Reading passage >>
--*--

The VMA and LMA may be different if the section is loaded at a particular address in memory and then copied to another address before running. This tends to happen more with embedded devices where the section may be loaded from the file into ROM (Read-Only Memory)/flash when setting the device up/programming it, and then code in the system’s ROM copies the section from ROM into RAM (Random Access Memory — writeable) before running it. In this case the LMA tells the copying code where to read the code from, and the VMA tells it where to copy the code to.

My curious mind then started wondering what would happen if I modified a PE file and changed one of the addresses so that the VMA and LMA were no longer the same, and then loaded the file in a debugger to see where it ended up. However, when I examined the format of a PE file section header, there weren’t separate VMA and LMA address fields, but rather only one virtual address field. Suggesting that Windows/PE files don’t need the LMA address.

--*--

Extracted material >>

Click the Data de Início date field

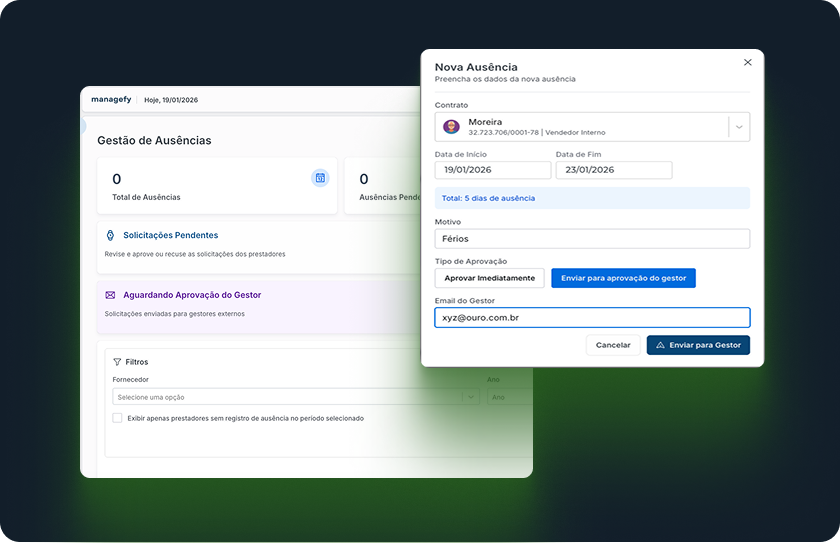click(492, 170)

--*--

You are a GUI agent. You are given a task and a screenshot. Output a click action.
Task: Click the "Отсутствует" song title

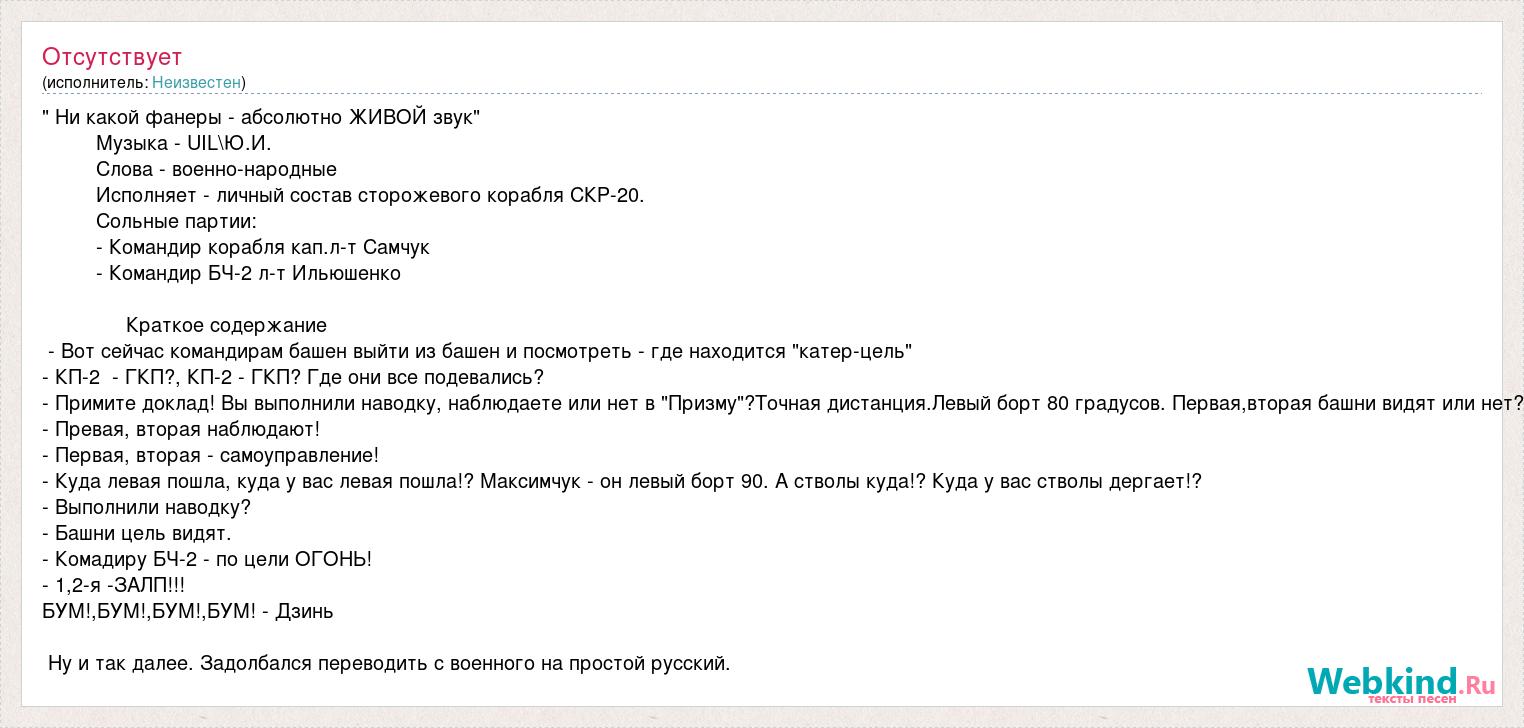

--*--

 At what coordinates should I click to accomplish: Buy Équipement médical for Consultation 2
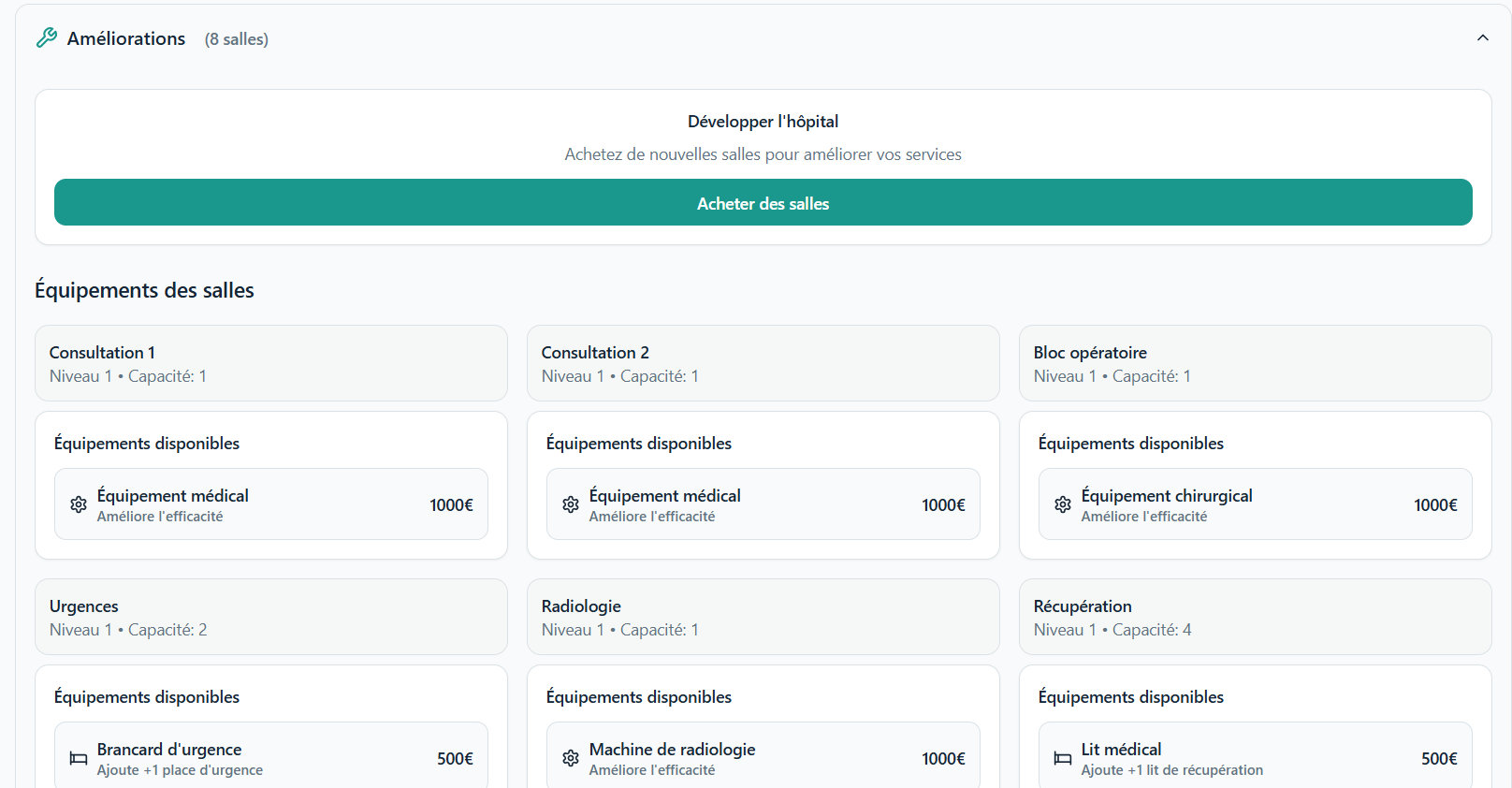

--*--

Exercise tasks >>
**1.** Summarize the passage on VMA and LMA addresses in two sentences.
**2.** Extend the passage on VMA and LMA addresses, picking up after its last sentence.
None of the lines are needed here.

Answers by task >>
**1.** A section's VMA and LMA can differ when it is loaded at one address and copied to another before running, which is common on embedded devices where ROM code copies a section from ROM or flash into RAM, with the LMA telling the copying code where to read from and the VMA where to copy to. A PE file section header, however, has only one virtual address field rather than separate VMA and LMA fields, suggesting that Windows PE files don't need the LMA.

**2.**
Continuing on that tangent I then thought what about ELF files on Linux. So I checked the format of ELF files only to find that ELF files have segments and sections. The segments each have a virtual address (v_addr) and a physical address (p_addr) field, but I then quickly found that in order to see what happens if they differ I’d need to be more proficient with gdb(1) than I currently am, so I had a cup of tea, and turned my attention back to Tofsee. I’ll leave experimenting with the VMA/LMA addresses for another time.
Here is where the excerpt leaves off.